_Written problem_: Output every line of the rows below as a Markdown table with the columns Number and Line, giving each line its own sequential number and leaving out blank lines.

_Records to process_:
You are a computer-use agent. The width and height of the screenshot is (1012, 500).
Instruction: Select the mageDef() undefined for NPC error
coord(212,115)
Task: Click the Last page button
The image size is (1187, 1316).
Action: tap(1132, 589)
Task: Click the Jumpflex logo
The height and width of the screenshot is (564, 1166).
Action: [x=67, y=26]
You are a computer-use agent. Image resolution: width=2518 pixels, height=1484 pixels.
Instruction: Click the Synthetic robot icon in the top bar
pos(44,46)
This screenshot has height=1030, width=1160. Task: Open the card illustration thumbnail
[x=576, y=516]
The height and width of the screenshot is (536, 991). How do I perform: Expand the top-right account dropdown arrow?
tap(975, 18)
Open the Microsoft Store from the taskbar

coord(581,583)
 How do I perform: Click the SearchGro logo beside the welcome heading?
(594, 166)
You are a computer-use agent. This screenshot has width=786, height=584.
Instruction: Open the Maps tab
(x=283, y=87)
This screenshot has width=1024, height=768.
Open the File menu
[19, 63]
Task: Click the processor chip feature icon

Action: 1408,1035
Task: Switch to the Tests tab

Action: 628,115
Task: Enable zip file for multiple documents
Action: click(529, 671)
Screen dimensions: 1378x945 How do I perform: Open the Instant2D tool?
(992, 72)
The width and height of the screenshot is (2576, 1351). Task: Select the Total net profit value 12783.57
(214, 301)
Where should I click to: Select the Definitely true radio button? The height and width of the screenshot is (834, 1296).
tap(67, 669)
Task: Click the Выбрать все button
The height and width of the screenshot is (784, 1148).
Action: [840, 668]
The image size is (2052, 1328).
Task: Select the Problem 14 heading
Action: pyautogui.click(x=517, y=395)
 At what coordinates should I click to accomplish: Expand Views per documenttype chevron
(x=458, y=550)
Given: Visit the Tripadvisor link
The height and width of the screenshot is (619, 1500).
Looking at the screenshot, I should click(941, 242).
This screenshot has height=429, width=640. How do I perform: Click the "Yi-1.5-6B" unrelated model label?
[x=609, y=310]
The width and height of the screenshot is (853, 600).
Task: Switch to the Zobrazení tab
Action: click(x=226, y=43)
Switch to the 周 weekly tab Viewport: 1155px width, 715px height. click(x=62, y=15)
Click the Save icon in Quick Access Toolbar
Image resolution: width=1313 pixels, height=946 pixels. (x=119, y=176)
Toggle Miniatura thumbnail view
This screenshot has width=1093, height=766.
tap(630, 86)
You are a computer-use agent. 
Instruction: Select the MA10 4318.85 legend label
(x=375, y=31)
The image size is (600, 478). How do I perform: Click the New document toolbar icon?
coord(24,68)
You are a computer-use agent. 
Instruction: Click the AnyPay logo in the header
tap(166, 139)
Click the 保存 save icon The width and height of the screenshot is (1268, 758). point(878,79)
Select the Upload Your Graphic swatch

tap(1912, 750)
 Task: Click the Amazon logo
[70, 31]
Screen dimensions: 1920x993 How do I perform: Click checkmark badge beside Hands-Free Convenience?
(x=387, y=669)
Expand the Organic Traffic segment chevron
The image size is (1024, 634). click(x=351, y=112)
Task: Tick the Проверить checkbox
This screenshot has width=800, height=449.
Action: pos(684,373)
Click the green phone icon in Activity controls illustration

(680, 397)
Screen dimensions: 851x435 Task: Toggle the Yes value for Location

_Worked answer_:
| Number | Line |
|---|---|
| 1 | You are a computer-use agent. The width and height of the screenshot is (1012, 500). |
| 2 | Instruction: Select the mageDef() undefined for NPC error |
| 3 | coord(212,115) |
| 4 | Task: Click the Last page button |
| 5 | The image size is (1187, 1316). |
| 6 | Action: tap(1132, 589) |
| 7 | Task: Click the Jumpflex logo |
| 8 | The height and width of the screenshot is (564, 1166). |
| 9 | Action: [x=67, y=26] |
| 10 | You are a computer-use agent. Image resolution: width=2518 pixels, height=1484 pixels. |
| 11 | Instruction: Click the Synthetic robot icon in the top bar |
| 12 | pos(44,46) |
| 13 | This screenshot has height=1030, width=1160. Task: Open the card illustration thumbnail |
| 14 | [x=576, y=516] |
| 15 | The height and width of the screenshot is (536, 991). How do I perform: Expand the top-right account dropdown arrow? |
| 16 | tap(975, 18) |
| 17 | Open the Microsoft Store from the taskbar |
| 18 | coord(581,583) |
| 19 |  How do I perform: Click the SearchGro logo beside the welcome heading? |
| 20 | (594, 166) |
| 21 | You are a computer-use agent. This screenshot has width=786, height=584. |
| 22 | Instruction: Open the Maps tab |
| 23 | (x=283, y=87) |
| 24 | This screenshot has width=1024, height=768. |
| 25 | Open the File menu |
| 26 | [19, 63] |
| 27 | Task: Click the processor chip feature icon |
| 28 | Action: 1408,1035 |
| 29 | Task: Switch to the Tests tab |
| 30 | Action: 628,115 |
| 31 | Task: Enable zip file for multiple documents |
| 32 | Action: click(529, 671) |
| 33 | Screen dimensions: 1378x945 How do I perform: Open the Instant2D tool? |
| 34 | (992, 72) |
| 35 | The width and height of the screenshot is (2576, 1351). Task: Select the Total net profit value 12783.57 |
| 36 | (214, 301) |
| 37 | Where should I click to: Select the Definitely true radio button? The height and width of the screenshot is (834, 1296). |
| 38 | tap(67, 669) |
| 39 | Task: Click the Выбрать все button |
| 40 | The height and width of the screenshot is (784, 1148). |
| 41 | Action: [840, 668] |
| 42 | The image size is (2052, 1328). |
| 43 | Task: Select the Problem 14 heading |
| 44 | Action: pyautogui.click(x=517, y=395) |
| 45 |  At what coordinates should I click to accomplish: Expand Views per documenttype chevron |
| 46 | (x=458, y=550) |
| 47 | Given: Visit the Tripadvisor link |
| 48 | The height and width of the screenshot is (619, 1500). |
| 49 | Looking at the screenshot, I should click(941, 242). |
| 50 | This screenshot has height=429, width=640. How do I perform: Click the "Yi-1.5-6B" unrelated model label? |
| 51 | [x=609, y=310] |
| 52 | The width and height of the screenshot is (853, 600). |
| 53 | Task: Switch to the Zobrazení tab |
| 54 | Action: click(x=226, y=43) |
| 55 | Switch to the 周 weekly tab Viewport: 1155px width, 715px height. click(x=62, y=15) |
| 56 | Click the Save icon in Quick Access Toolbar |
| 57 | Image resolution: width=1313 pixels, height=946 pixels. (x=119, y=176) |
| 58 | Toggle Miniatura thumbnail view |
| 59 | This screenshot has width=1093, height=766. |
| 60 | tap(630, 86) |
| 61 | You are a computer-use agent.  |
| 62 | Instruction: Select the MA10 4318.85 legend label |
| 63 | (x=375, y=31) |
| 64 | The image size is (600, 478). How do I perform: Click the New document toolbar icon? |
| 65 | coord(24,68) |
| 66 | You are a computer-use agent.  |
| 67 | Instruction: Click the AnyPay logo in the header |
| 68 | tap(166, 139) |
| 69 | Click the 保存 save icon The width and height of the screenshot is (1268, 758). point(878,79) |
| 70 | Select the Upload Your Graphic swatch |
| 71 | tap(1912, 750) |
| 72 |  Task: Click the Amazon logo |
| 73 | [70, 31] |
| 74 | Screen dimensions: 1920x993 How do I perform: Click checkmark badge beside Hands-Free Convenience? |
| 75 | (x=387, y=669) |
| 76 | Expand the Organic Traffic segment chevron |
| 77 | The image size is (1024, 634). click(x=351, y=112) |
| 78 | Task: Tick the Проверить checkbox |
| 79 | This screenshot has width=800, height=449. |
| 80 | Action: pos(684,373) |
| 81 | Click the green phone icon in Activity controls illustration |
| 82 | (680, 397) |
| 83 | Screen dimensions: 851x435 Task: Toggle the Yes value for Location |